Friday, March 9, 2012

Micky Hart

Planet Drum is an older CD now, but Micky Hart has been continuing his fascinating explorations into world music and rhythm since then. I've never been a Grateful Dead follower, but I admire what they were doing and am really excited by Micky Hart's work. World music is nothing new nor is the idea of fusing foreign cultural elements together with familiar styles. Something new always comes out, not "pure" (not that this is possible) but interesting. Western music was built on the combination of different styles and aesthetics. Otherwise we would still be singing Gregorian Chant, itself the result of stylistic combination and revision. The music of medieval villages eventually made it  into early instrumental and orchestral music and continued its development from there with 18th and 19th century music in Europe. In addition to what became known as tonal harmony, it was rhythm that really transformed music from the otherworldly quality of chant and vocal polyphony to more earthy and dance-related styles. It was a re-discovery of the body, distrusted by a neo-Platonic church culture where spirit trumped flesh as an ultimate value. That, at least, is the broad narrative. There is a deeper narrative in the details.

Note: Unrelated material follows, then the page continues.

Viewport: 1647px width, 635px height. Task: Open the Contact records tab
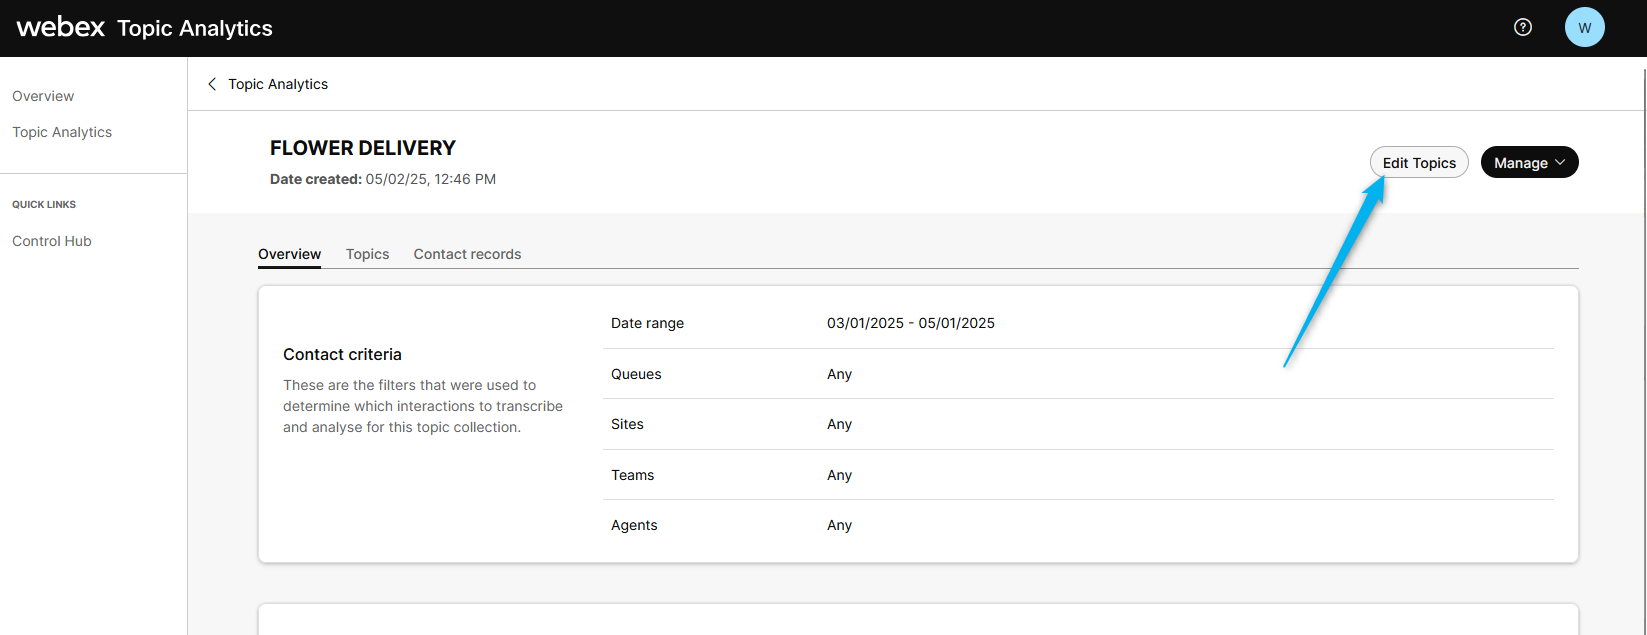tap(467, 254)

When jazz first came on the scene in the south it was distrusted by hegemonic white, Christian culture still stuck in the idea of disembodied spirit moving towards heaven (away from the body and earth). The problem of acceptance was two-fold: the music used drums and powerful rhythms; and it was performed and composed by people of color. American and European pop music and certainly religious music was not subtle rhythmically. It was 2/4, 4/4 and 3/4 time-two beats, four beats or three beats to a measure of musical time, predictable and lacking in serious counter-rhythms or rhythmic layering. This lack of rhythmic subtlety was eventually called "square." The shapes seemed simple and even a bit boring compared to the interesting cross-rhythms in jazz or blues. Drums were the driving force articulating the interesting dynamics of rhythm in this music, carried forward in the solo and rhythm instruments on top (the harmonies/changes, melodies and solos that developed the melodic material). All of this came from Africa, Cuba, Latin America, the Caribbean-all places where the underside of American culture had come from during that era's practice of cheap labor known as slavery. White Christian culture was embedded in another worldview and economic reality and wasn't initially able to absorb or understand this other way of seeing the world. It looked uneducated, unsophisticated, dirty, poor, and unsavory. It was corrupting for anyone from a more genteel background. Keep your daughters away!

Of course, it was racist to the core. It was tied to economic elitism and colonialism, to the superiority of white culture and values, to a deep fear of the savage world ("deepest darkest Africa" sort of thing) and to a deep distrust of the body and human sexuality, which had to be controlled within rigid social expectations. White preachers felt compelled to condemn it for its corrupting influence.

Young people, at least a good number of them, saw it differently. It was liberating. It embraced what the churches rejected in strong moral terms. It felt good. It was fun. And for many the music was profound, a new way of human expression. White players joined the music, performing scandalously with black and brown musicians in public and eventually on recordings. And it wasn't European! It was American with roots in the rhythms and aesthetics of  Latin America and Africa, an explosion and fusing of cultures and styles and sounds. It changed the sound and face of American pop music. "Daisy, Daisy give me your answer, do" gave way to "I Got Rhythm," "St. Louis Blues," "Kansas City," and a host of classic American tunes. Kids danced to them, played them, listened to them. They became the new cultural soundtrack. It hasn't stopped since.

By the time we reach Micky Hart there is a long history of musicians studying, performing and integrating musics from Latin America, the Caribbean and Africa, not to mention other cultures from around the world. What even three decades ago was called "Latin" rhythm has become Brazilian, Afro-Cuban, and other sub-headings with specific characteristics. The knowledge base of a musician like Hart is vast, global and detailed. It is as specific and "learned" as any classical musician, say a specialist in Romantic piano literature or French Baroque music. It was always so, but it was unrecognized for decades by the majority of people, certainly by the classical and European-trained musicians of the first half of the twentieth century.

Sometimes, as I seek out what to listen to from the digital library I've accumulated, I like to hear music by Bruckner or Bach. But then I put on Planet Drum and find it equally if not even more compelling. It is different, to be sure. But it is also equally "good." The old pyramid with the German Three (Bach, Beethoven and Brahms) on the top has been flattened for good. They are no less wonderful, no less important, but they have been joined by the rest of the world.